In passing Assembly Bill 2548, sponsored by Assemblywoman Shirley Weber, D-San Diego, the Assembly and the Senate unanimously endorsed that approach. And the groups, in signing the letter, emphasized their overall support, too. But the bill would also require the board to consolidate the results of the individual performance indicators in an overall school rating that would let parents compare schools and districts while giving a simpler picture of how well their school is doing.

“AB 2548 would ensure transparent and meaningful comparison across schools and districts with respect to a baseline set of measures,” the letter, organized by the student advocacy group Children Now, says.

But that’s a step that the state board so far has resisted. The board is leaning toward a more complex dashboard design that gives equal weight and visibility to each indicator and spells out results by student subgroups with color ratings (see example). All of this information, state board President Michael Kirst wrote in a recent EdSource commentary, will allow “parents, educators and the public to access a wealth of information, with the option of focusing on specific information they believe is most valuable” so that they can “hold their schools accountable for any problem areas.” Averaging the indicators to create a single score undercuts the value of multiple measures, he argued.

With AB 2548, the Legislature has sided with U.S. Secretary of Education John King and the U.S. Department of Education, which also disagrees with the state board’s approach. Proposed regulations for implementing the Every Student Succeeds Act, the new federal school accountability law, would appear to require states to create a summary school rating system in order to designate the lowest-performing 5 percent of schools requiring state assistance. Kirst and State Superintendent of Public Instruction Tom Torlakson wrote King opposing that provision, which would also require giving more weight to test scores than to other indicators, like college and career readiness. And they have some allies in Congress, including Sen. Lamar Alexander, R-Tenn., who argued that King is overreaching his authority under the new law.

Some civil rights groups disagree with Children Now on AB 2548. “The bill would narrow the new accountability system by overemphasizing a few academic indicators over the multiple measures that state board has adopted,” said John Affeldt, managing attorney for the nonprofit law firm Public Advocates.
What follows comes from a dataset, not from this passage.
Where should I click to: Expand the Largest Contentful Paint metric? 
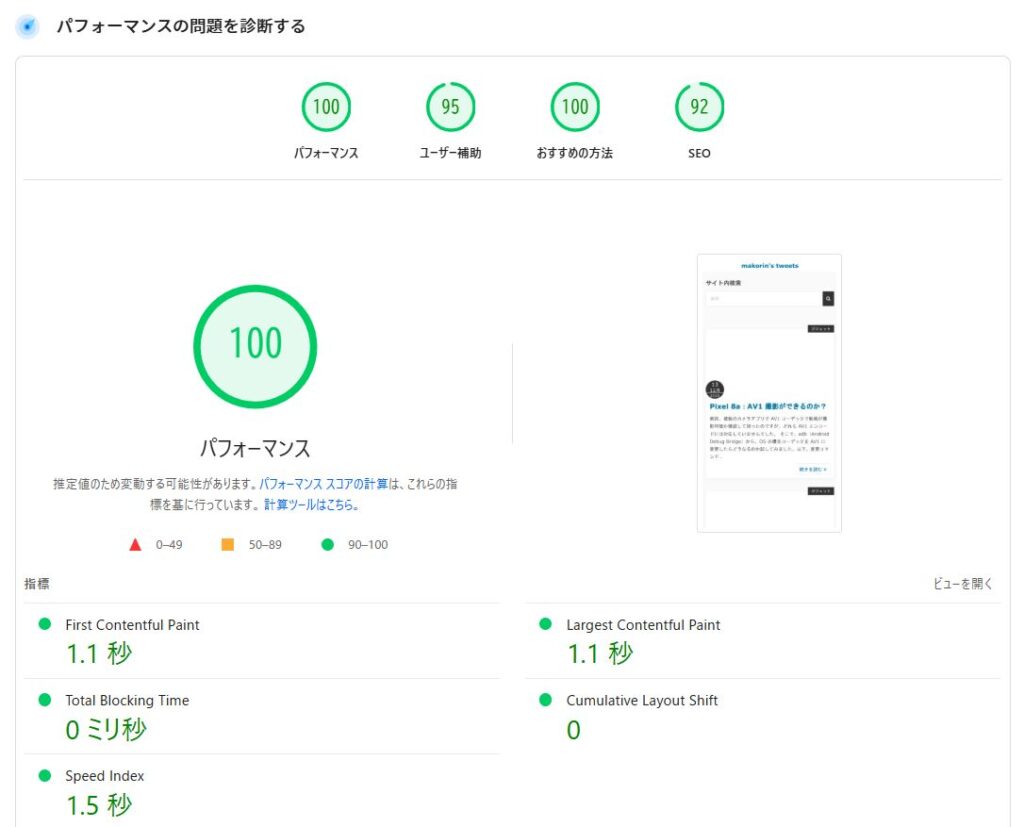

AB 2548 would codify the federal draft regulations into state law, which is one reason the state Department of Finance opposes Weber’s bill, calling it “premature and duplicative” of the state board’s effort to create an accountability system that satisfies federal and state laws. The federal government may amend the draft regulations, and the state board hasn’t yet presented its state plan for the federal law, the department noted. That will happen in November.

Both the state board and the advocacy organizations assert that their approaches best serve the interest of parents. One of the signers of the letter, Seth Litt, executive director of the Los Angeles-based Parent Revolution, said that he’s not calling for a return to a single school ranking, like a letter grade or a number, which the state used under its former system, the Academic Performance Index. “It can be three or four broad rating categories that say your school is in the bottom 20 percent, the top 20 percent or somewhere in the middle.” The alternative is for parents to get lost in a sea of data without a sense of how their school is generally doing, he said.

Children Now says there should be room for compromise — if the state board is willing to budge. In a lengthy paper last month, it laid out several models that would group related state indicators together, such as those dealing with academic achievement or school climate. Doing so would keep the benefits of multiple measures while giving composite ratings.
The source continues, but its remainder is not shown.